Location A few years ago, in a remote location in southern Chihuahua, Mexico, a vast desert comprised of shrub-brush, the occasional Mesquite tree, and a variety of cacti hiding a large multi-metal mineral resource (add photo). Today this particular area is home to a large polymetallic mineral resource made up of silver with gold, arsenic, antimony, lead, and zinc.
Method A variety of statistical methods can be deployed in building predictive models, including both linear regression and non-linear regression models, to name a few. The main objective of ordinary least squares linear regression is ” to find the plane that minimizes the sum-of-squared-errors (SSE) between the observed (actual) and predicted response. What are the inter-relationships among geochemical predictor variables to the target variable silver using the linear regression method in caret-package in R?
Results Stay tuned
Conclusions Stay tuned
Predictive modeling of exploration targets
Mineral exploration and mining development is essential to the world’s population. Choosing geologically favorable areas is becoming increasingly difficult, with more and more mineral deposits occurring under recent sedimentary cover in blind environments. Exploration geologists must leverage the ability to build predictive models to find minerals, including developing useful statistical models.
What is predictive modeling?
Carranza (2009) defined predictive modeling as “making descriptions, representations or predictions about an indirectly observable and complex real-world system via quantitative or qualitative analysis of relevant data.” (Carranza, 2009, p.4). He further suggests that “some quantity of data associated directly with the target variable must be available in order to create and validate a predictive model.” (Carranza, 2009, p.4).

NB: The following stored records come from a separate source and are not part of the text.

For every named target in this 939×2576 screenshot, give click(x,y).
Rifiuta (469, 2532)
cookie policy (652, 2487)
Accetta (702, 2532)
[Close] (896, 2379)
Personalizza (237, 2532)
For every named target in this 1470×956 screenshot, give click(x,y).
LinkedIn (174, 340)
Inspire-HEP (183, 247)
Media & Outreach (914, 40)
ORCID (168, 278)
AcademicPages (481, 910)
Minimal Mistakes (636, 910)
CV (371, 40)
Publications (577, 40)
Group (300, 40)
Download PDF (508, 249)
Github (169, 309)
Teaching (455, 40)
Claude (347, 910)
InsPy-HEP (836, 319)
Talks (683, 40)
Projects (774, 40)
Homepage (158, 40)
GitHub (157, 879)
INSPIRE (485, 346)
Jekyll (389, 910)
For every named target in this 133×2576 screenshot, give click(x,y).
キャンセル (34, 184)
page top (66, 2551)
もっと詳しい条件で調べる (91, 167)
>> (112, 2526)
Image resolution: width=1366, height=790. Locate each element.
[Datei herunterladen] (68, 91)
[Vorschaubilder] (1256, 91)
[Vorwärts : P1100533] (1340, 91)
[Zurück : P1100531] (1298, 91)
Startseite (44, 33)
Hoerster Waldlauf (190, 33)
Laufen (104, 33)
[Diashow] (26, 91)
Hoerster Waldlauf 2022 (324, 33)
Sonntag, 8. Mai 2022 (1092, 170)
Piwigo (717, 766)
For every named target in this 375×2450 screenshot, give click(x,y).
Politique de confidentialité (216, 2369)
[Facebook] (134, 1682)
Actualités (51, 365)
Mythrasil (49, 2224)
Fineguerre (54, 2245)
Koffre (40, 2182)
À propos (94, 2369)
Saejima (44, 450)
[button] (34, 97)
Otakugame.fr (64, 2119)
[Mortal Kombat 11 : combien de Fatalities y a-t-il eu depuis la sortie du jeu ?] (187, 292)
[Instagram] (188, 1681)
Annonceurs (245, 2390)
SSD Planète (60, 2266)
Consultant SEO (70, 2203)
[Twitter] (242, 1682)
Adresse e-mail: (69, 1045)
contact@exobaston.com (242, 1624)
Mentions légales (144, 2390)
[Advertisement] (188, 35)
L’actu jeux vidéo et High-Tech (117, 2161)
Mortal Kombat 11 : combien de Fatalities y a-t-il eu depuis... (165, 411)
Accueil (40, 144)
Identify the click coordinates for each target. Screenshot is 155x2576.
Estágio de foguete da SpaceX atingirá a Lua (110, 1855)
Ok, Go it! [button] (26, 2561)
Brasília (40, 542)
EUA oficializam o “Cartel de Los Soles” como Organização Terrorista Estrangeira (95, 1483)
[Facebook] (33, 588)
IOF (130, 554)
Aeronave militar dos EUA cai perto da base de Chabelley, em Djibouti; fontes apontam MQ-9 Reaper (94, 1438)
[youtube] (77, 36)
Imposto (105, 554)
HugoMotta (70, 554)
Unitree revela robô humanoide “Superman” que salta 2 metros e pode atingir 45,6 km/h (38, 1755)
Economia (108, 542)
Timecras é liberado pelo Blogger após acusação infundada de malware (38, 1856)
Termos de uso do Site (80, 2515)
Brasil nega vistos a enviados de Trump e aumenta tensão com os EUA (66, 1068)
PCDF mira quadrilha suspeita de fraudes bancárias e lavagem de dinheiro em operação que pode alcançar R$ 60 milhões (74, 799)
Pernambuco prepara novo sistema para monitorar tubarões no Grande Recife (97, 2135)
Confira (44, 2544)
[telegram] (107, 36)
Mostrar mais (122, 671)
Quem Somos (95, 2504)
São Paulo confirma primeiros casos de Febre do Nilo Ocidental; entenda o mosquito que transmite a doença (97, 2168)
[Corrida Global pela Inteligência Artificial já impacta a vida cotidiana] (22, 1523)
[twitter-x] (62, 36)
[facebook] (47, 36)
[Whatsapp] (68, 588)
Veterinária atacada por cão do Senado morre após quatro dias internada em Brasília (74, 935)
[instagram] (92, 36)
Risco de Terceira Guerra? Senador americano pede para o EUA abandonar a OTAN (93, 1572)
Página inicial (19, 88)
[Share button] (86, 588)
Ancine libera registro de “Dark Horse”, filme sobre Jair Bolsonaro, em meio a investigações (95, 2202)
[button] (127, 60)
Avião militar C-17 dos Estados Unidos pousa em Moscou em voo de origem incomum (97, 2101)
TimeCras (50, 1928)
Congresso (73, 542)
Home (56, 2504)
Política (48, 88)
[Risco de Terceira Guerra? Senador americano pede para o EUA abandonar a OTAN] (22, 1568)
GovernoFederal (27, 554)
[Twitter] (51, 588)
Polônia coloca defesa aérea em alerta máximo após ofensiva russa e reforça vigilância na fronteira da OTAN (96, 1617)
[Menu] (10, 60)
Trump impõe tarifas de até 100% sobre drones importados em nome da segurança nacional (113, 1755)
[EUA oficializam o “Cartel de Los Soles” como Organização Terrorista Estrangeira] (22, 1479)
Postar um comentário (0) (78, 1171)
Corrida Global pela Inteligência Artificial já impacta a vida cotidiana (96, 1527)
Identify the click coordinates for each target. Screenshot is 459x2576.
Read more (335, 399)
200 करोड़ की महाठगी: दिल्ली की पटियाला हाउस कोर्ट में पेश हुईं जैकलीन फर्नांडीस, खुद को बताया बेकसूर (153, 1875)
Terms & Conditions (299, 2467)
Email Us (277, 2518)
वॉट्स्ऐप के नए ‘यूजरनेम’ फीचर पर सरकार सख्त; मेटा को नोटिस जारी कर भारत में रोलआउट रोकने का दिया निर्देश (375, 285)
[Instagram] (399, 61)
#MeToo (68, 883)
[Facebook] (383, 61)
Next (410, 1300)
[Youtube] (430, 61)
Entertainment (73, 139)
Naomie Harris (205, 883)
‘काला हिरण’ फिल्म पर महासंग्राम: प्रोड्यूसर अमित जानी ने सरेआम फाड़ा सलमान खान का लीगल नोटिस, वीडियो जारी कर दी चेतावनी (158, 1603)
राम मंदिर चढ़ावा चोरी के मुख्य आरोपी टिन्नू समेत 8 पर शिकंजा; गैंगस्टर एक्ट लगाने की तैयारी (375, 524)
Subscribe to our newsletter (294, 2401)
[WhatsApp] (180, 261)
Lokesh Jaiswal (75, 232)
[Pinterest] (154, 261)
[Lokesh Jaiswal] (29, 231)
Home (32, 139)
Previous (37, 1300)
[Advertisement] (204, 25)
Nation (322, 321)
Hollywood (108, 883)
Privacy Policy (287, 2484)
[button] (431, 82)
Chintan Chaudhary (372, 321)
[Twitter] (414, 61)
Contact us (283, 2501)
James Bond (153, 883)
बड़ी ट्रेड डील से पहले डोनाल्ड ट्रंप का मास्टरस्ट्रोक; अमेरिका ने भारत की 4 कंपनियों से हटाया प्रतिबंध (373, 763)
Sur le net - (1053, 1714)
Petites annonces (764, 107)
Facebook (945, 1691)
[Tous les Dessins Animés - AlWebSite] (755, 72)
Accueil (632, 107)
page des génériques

Approaches to predictive modeling
Several different approaches can be taken, including generalization in a set of observations or data where patterns in a data set are examined (Carranza, 2009). Confirming particular deductions by testing the generalization on other test data sets where the result is not known (Bonham-Carter, 1994). A simple linear regression best-fit model of the predictor variable as a function of the target variable. Quantitative Empirical Modeling is where data of the target variable are divided into a training set and a testing set, and based on the training set, relationships between the target-variable and predictor variables are quantified and then used for prediction. An assessment of goodness of fit to data in a training set and its predictive ability against data in a testing set (Carranza, 2009).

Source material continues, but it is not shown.